With this understanding of the doctrine of res ipsa loquitur, let us examine the facts of the present case. There is no question but that the power line which broke was a service line of the defendant, leading from its pole to the premises of the Union Cotton Gin. This service line was, of course, under the exclusive control of the defendant power company at the time of the accident. In the ordinary course of events, such a wire does not break and fall to the ground unless the party having control thereof has failed to use due care. Under the circumstances, we think it is clear that the doctrine of res ipsa loquitur applied here.

Having determined that the doctrine applies, the burden shifts to the defendant to show that the accident was caused by something for which it is not responsible. In this regard the district judge concluded as follows:

“The court cannot say what went wrong, but something did go wrong. Perhaps the insulation around the wires got old and cracked, causing the short circuit; perhaps the wires overloaded, because of the size of the cable used; perhaps the overload, by reason of the cable’s size, caused undue heating and melting of the insulation; the court does not know. The court, however, does not believe it is the plaintiff’s burden to prove the cause of the mishap.”

The lower court was not satisfied, nor are we, that the defendant established the cause or a cause which exonerated it from fault or negligence.

The record is clear that after the accident occurred certain modifications were made by the defendant power company in the size of the cable and in the size of the KVA transformers. This is an indication that possibly the pre-existing cable and transformer were inadequate for the load required at the plaintiff’s business. If this be the case, the power company must accept the responsibility for the injuries sustained by the plaintiff due to the overload and subsequent breaking of its cable.

The evidence presented by the Louisiana Power & Light Company was insufficient to refute the inference that its negligence was not the most plausible explanation of the accident in view of the high duty of care that accompanies those who exercise exclusive control over dangerous instrumentalities such as electricity.

The next question is the extent of the injuries sustained by the plaintiff as the result of this accident.
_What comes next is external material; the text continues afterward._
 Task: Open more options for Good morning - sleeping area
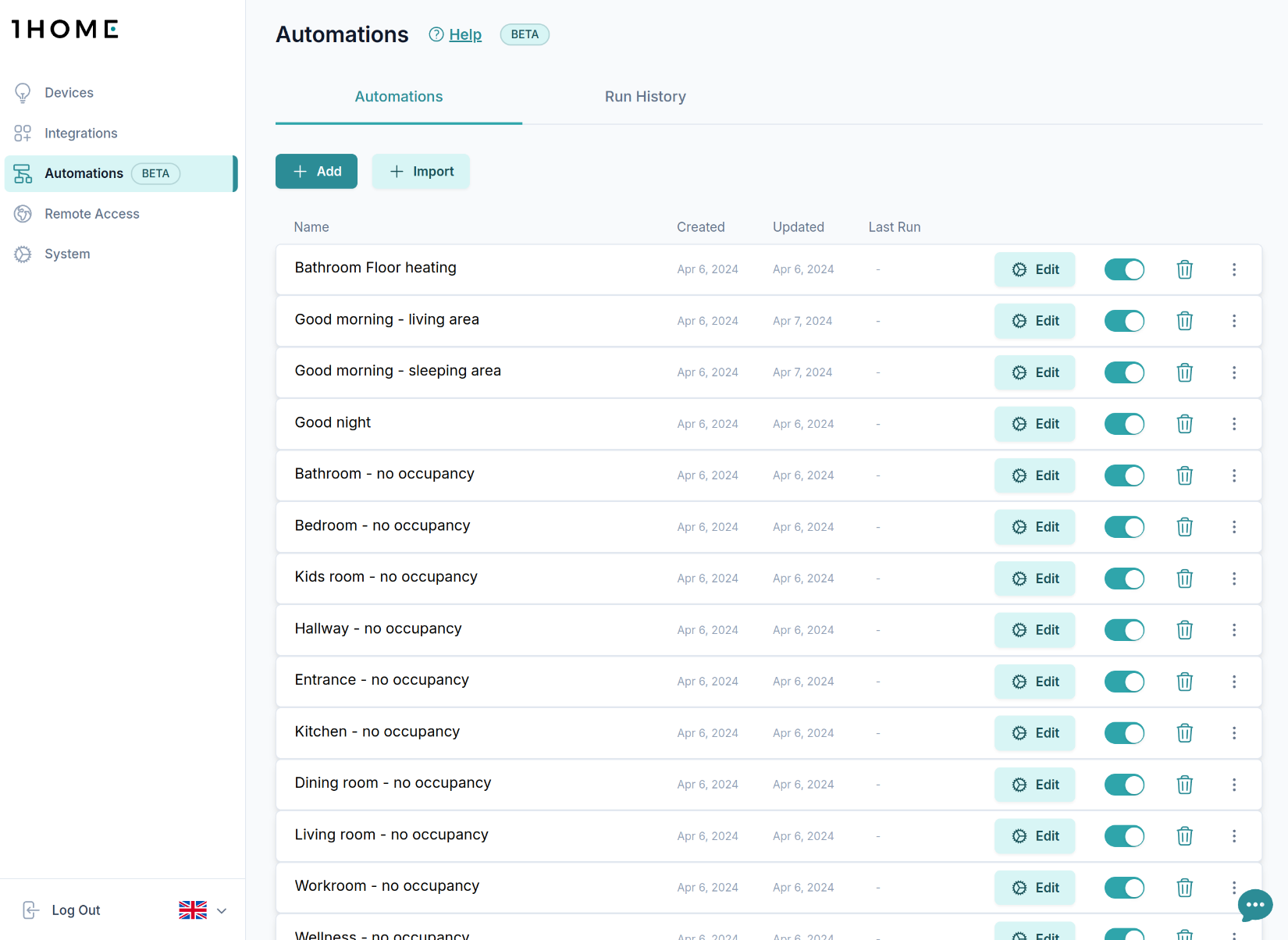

Plaintiff was seen by Dr. F. P. Bordelon, Jr., a general practitioner in Marksville, Louisiana, the night of the accident. Dr. Bordelon’s objective findings were excessive teardrops, eyes very red, severe sensitivity to light, and soreness to the right arm, and cramps. From these symptoms and the history given to him by the plaintiff, Dr. Bordelon diagnosed plaintiff’s injuries as flash burns to the eyes and myositis of the right arm. It was this doctor’s testimony that the condition he found would cause the plaintiff great pain. Plaintiff continued to complain of pain to his eyes for five days following the accident. Dr. Bordelon saw the plaintiff on four occasions from September 11 to September 24, and on each occasion found plaintiff to be apprehensive of his eye condition. As of his last visit to Dr. Bordelon, the doctor testified that plaintiff’s vision was still impaired.

On September 25, 1963, plaintiff was examined by Dr. E. D. Wilson, a specialist *342in ophthalmology. At this time Dr. Wilson could find no eye abnormality. He testified that the eyes heal very rapidly when injuries to the eyes are not of a permanent nature.

Considering plaintiff’s injury, the pain, suffering, apprehension and loss of income attributable to the accident, we cannot say, after a careful review of the entire record, that the lower court committed manifest error in allowing plaintiff recovery of $2,500 for his pain, suffering and medical bills, nor can we find error in the lower court’s award of $2,100 for loss of income the plaintiff suffered as a cotton buyer and trucker while he was disabled.

No citation is needed for the proposition that this court will not disturb the lower court’s finding without a showing of manifest error, therefore the judgment of the lower court is affirmed; all costs to be assessed to the appellant.

Affirmed.

HOOD, J., dissents and assigns written reasons. SAVOY, J., dissents for reasons assigned by HOOD, J.